Ich habe ehrlich gesagt kaum etwas gelesen. Aber wir waren selbst total enttäuscht über die Art und Weise – wir konnten uns kaum Möglichkeiten herausspielen. Dabei hatten wir uns vorgenommen, nach dem richtig guten Spiel gegen Leipzig gleich noch ein richtig gutes Spiel nachzulegen. Wir haben uns selbst darüber aufgeregt, dass es nicht geklappt hat. Es ist ja oft so, dass alles super ist, wenn man gewonnen hat und alles in Frage gestellt wird, wenn ein Spiel verloren geht. Das ist ganz normal.

Sie haben 2011 das erste Mal in der Bundesliga gespielt ...

Richtig, und in meinem ersten Spiel gegen die Bayern ordentlich auf die Mütze bekommen. Nach 20 Minuten stand es schon 3:0. Und dann haben die Bayern zum Glück den Gang rausgenommen, sonst wäre es wahrscheinlich eher 6:0 ausgegangen.

... und dann haben Sie etwas Geduld gebraucht.

Ja, das stimmt. Ich habe im ersten Jahr noch fünf weitere Spiele für Bayer gemacht und mich dann leider wieder verletzt. Und dann bin ich 2012 nach Ingolstadt gewechselt, um regelmäßig spielen zu können.

Und wie war es in Ingolstadt?

Es war eine richtig schöne Zeit. Ich habe eigentlich nur positive Erinnerungen an die vier Jahre, bis auf eine Verletzung. Ich habe viele neue Freundschaften geschlossen und die Chance gehabt, mich im Profifußball zu etablieren. In der Zweiten Liga ist das vielleicht noch anders als in der Bundesliga, da dort viele Mannschaften über die Laufarbeit und den Kampf kommen. Das hat mir gut getan, nachdem ich mehr oder weniger gerade aus der Jugend gekommen bin.

Und Leverkusen?

Dort habe ich meine ganze Jugend gespielt. Wir sind sogar mit der Familie von Köln dorthin gezogen, damit es mit dem Training und der Schule einfacher wird.

Wie war es, dort wegzugehen?

Beim ersten Wechsel tat es fast schon weh, jedenfalls war es eine riesige Überwindung. Ich habe ja bis dahin zu Hause gewohnt, meine Mama hat sich um alles gekümmert – und alle meine Freunde haben auch dort gewohnt. Und die Entscheidung, nach Ingolstadt zu wechseln, ist ja gefühlt innerhalb weniger Tagen gefallen. Es war jedenfalls nicht so, dass ich mich da groß hätte drauf vorbereiten können. Die ersten Wochen und Monate waren hart, aber ich hatte das Glück, dass meine Familie und Freunde mich oft besucht haben. Der zweite Wechsel hatte einen anderen Hintergrund, dieses Mal ist es mir nicht mehr schwer gefallen.

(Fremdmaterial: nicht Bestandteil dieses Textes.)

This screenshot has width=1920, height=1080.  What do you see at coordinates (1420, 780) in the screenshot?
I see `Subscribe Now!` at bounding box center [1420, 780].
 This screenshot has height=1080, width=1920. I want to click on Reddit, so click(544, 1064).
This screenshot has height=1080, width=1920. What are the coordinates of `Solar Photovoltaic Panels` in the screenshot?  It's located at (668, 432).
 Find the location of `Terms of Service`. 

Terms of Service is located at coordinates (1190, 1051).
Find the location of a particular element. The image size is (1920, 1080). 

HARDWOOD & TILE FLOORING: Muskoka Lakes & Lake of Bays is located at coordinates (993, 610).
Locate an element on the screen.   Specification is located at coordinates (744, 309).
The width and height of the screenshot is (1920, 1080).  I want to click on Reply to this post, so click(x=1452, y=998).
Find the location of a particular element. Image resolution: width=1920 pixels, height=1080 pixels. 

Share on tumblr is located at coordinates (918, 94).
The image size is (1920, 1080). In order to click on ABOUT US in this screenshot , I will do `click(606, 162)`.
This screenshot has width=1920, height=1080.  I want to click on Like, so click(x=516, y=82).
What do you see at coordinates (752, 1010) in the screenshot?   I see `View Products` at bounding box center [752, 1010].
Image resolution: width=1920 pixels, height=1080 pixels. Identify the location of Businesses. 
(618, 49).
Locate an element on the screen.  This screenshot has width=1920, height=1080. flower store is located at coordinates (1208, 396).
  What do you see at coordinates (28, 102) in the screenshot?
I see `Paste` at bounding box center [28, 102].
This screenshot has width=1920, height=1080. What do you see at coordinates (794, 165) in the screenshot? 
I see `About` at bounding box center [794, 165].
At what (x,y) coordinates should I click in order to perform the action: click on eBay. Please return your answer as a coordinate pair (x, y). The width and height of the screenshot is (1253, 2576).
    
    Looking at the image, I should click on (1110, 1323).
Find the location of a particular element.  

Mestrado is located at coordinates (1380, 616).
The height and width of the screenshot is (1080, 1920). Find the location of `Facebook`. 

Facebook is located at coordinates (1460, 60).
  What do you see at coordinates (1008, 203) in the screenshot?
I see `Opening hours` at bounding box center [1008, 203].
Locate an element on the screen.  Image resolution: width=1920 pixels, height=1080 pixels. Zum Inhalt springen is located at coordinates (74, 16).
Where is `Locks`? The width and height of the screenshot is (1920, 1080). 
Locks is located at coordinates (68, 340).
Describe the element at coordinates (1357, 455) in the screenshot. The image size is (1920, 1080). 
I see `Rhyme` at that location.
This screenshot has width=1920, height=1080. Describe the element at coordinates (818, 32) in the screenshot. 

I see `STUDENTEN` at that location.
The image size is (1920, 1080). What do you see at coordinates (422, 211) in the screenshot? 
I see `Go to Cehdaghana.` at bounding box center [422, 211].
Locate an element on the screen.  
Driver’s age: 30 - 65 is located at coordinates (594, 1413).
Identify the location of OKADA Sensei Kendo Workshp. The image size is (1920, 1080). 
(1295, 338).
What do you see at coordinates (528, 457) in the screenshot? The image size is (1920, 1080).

Das gehört ja auch zum Leben als Profifußballer dazu. Ist denn Frankfurt so, wie Sie es sich vorgestellt haben?

In Ingolstadt war alles sehr familiär und die Sportart Nummer eins war eher Eishockey. Und wenn man als Spieler von Bayer Leverkusen in Köln lebt, hat man auch ziemlich seine Ruhe. Frankfurt ist da für mich eine ganz neue Erfahrung. Diese Fankultur kannte ich von meinen anderen Vereinen noch nicht in der Art. Das war schon an dem Tag so als ich den Vertrag unterschrieben habe. Nach dem Treffen bin ich noch in der Stadt etwas essen gegangen, da kamen gleich die ersten Leute auf mich zu und haben mir zu dem Wechsel gratuliert. Und spätestens als ich in meine Wohnung eingezogen bin, ist mir klar geworden, was für eine große Nummer die Eintracht hier ist: Wirklich jeder, der etwas gebracht oder aufgebaut hat, hatte einen Pulli von der Eintracht an.

Sie und Ihre Mitspieler tun ja einiges dafür, dass die Popularität der Eintracht weiter steigt. Unter anderem mit Hilfe eines besonderen Mannschaftsgeistes, wie viele Ihrer Kollegen hier betont haben?

Man kann wirklich sagen, dass der Mannschaftsgeist etwas besonderes ist. Hier läuft und ackert jeder für jeden. Gegen Leipzig haben wir das Spiel gedreht und schon in der Hinrunde einige Spiele am Schluss noch für uns entschieden. Das würde nicht funktionieren, wenn wir nicht so ein Mannschaftsgefüge hätten und die Mentalität nicht stimmen würde.